Rangkai VII [Kencan Pertama?]

197 35 51
                                    


Manusia bukan lari dari kenyataan. Hanya saja ia sedang mengejar impiannya yang terwujud pada dimensi pikiran yang berbeda.

Penulis.

***

Sesuai perintah Farren, Rellya menunggu kedatangan cowok itu. Duduk di salah satu bangku panjang yang disediakan sekolahnya di sisi gerbang luar sekolah sebagai tempat tunggu jemputan. Memejamkan matanya sembari mendengarkan alunan lagu klasik melalui earphone yang menjadi kesukaannya agar menenangkan pikiran.

Kedua kakinya terayun ke dua awah yang berlawanan, larut dalam suasana musik. Ia telah menunggu lebih dari satu jam setelah berpisah pada Dasya yang telah pulang dijemput supirnya tepat jam setengah tiga mengingat jadwal pulang sekolahnya adalah jam 14.30.

Ia tidak tahu mengapa ia dengan relanya menuruti perintah Farren sehingga mau menunda kepulangannya selama satu jam lebih. Yang dipikirannya sekarang sederhana. Mengikuti alur permainan Farren. Lagipula pertemuannya dengan Farren dalam kesan yang tidak bagus membuat ia penasaran mengapa cowok itu bisa dikurung di ruangan pengap Toko Musik Yudistira. Apakah anak cowok sekolahnya sejahat itu sampai menjadi dalang penyiksaan Farren hingga sekarat dan nyaris mati?

Mungkin Rellya akan bertanya. Tapi tidak buru-buru, mengingat sikap cowok itu tidak begitu bersahabat dan omongan pedas miliknya mampu meretak hati kecilnya yang sentimentil.

Musik klasik bervolume rendah terusik kala rungunya kala suara deru motor mendengung di telinganya. Pejaman matanya terbuka, dilihatnya seorang cowok setia duduk di jok motornya yang berhenti dihadapan Rellya.

Cowok itu mematikan mesin motornya, tidak repot ketika hanya menaikkan kaca pelindung kepalanya, menampakkan iris kembar kelabu yang yang tak bebas dilihat.

"Hai...," Sapa Rellya, merahasiakan gugup. Iris kembar kelabu menatapnya. Ia beranjak berdiri, renungan kesalahan tentang insiden kemarin membayang di otaknya. "Buat kemarin itu--"

"Naik." Sela Farren, seolah tahu hal yang akan diutarakan Rellya dan sebelum niat gadis itu rampung, Farren telah menyela sambil menggerakkan dagunya sekilas ke jok belakang yang kosong.

Rellya melipat bibirnya ke dalam, menahan malu. Lantas tak ingin makin memundur waktu, ia bergegas menaiki motor Farren. Pertama kali menaiki motor semewah itu membuat Rellya takut. Posisi jok belakang sangat tinggi, alhasil Rellya hanya mendaratkan satu tumitnya di penyangga kaki motor itu.

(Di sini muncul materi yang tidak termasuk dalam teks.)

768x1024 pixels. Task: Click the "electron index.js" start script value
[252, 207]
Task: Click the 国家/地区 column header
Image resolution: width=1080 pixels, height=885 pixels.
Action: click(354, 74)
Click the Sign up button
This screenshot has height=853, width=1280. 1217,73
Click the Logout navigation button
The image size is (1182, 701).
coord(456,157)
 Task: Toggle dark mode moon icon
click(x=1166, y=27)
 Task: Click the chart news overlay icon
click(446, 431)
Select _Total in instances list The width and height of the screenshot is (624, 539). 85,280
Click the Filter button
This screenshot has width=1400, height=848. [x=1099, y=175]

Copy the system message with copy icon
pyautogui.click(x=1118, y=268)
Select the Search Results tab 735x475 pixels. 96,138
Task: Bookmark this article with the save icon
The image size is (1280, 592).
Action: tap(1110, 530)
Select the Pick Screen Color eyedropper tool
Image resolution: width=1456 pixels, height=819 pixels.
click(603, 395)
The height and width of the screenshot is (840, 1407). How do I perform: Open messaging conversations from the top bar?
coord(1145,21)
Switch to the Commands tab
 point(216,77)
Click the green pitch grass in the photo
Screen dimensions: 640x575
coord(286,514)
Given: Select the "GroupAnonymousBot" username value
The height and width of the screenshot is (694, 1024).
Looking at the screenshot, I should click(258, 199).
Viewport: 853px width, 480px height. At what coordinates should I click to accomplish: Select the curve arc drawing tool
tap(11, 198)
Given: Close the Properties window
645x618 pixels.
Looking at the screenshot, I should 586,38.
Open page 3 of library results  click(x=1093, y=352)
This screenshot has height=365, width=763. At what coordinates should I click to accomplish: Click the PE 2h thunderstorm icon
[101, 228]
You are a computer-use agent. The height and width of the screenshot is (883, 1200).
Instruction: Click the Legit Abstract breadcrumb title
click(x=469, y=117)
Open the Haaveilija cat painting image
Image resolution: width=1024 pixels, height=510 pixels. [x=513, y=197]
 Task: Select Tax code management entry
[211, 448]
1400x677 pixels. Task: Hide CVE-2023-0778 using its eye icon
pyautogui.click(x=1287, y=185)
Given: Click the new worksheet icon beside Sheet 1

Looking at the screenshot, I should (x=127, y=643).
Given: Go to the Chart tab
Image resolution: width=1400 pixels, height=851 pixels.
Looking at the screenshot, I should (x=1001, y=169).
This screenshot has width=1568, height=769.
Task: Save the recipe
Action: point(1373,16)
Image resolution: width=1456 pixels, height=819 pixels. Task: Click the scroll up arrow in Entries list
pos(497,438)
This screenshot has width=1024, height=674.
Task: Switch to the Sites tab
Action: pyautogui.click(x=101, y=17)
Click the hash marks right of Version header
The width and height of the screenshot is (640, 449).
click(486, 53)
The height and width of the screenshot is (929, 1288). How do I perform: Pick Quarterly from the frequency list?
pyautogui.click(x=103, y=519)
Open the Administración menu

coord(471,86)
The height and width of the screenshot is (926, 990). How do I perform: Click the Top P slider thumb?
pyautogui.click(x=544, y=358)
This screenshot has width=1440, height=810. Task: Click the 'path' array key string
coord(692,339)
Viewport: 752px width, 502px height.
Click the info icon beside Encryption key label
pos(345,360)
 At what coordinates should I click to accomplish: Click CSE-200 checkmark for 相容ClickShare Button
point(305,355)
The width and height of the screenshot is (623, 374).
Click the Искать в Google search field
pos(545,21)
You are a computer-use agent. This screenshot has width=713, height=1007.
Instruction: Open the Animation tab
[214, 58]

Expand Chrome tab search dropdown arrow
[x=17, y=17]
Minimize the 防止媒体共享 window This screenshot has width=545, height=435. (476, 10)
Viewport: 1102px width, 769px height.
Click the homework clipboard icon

Farren melirik ke belakang, mendapati Rellya yang terbengong. "Ck, pegang pundak gue," ujar Farren yang suaranya agak teredam oleh helm yang dikenakannya.

"Eh?" Rellya membeo. Diberanikannya tangannya hinggap di pundak Farren, lalu sejemang gaya tolak yang kakinya berikan berhasil mendudukkan dirinya di atas jok motor Farren.

"Nih, pake." Farren menyerahkan helm lain pada Rellya yang sigap langsung memakainya. Ia menarik kesimpulan jika Farren adalah orang yang tidak suka membuang waktu.

Begitu merasakan Rellya telah nyaman di belakangnya, Farren melajukan motornya. Tidak seperti perjalananya dari Madava yang menempuh jarak cukup jauh ke Ganantra mengharuskan Farren mengebut di jalan raya demi mengejar waktu, kali ini ia tidak terburu-buru dengan kecepatan sedangnya. Membawa Rellya membelah jalanan pinggiran kota yang masih ramai.

Sepanjang perjalanan keduanya terdiam. Farren yang sibuk mengendarai motor sementara Rellya menggigit bibirnya keras agar menekan gugup yang kian menguasai dirinya. Mengalihkan pandangannya pada sisi jalan yang tampak kesat terlewati.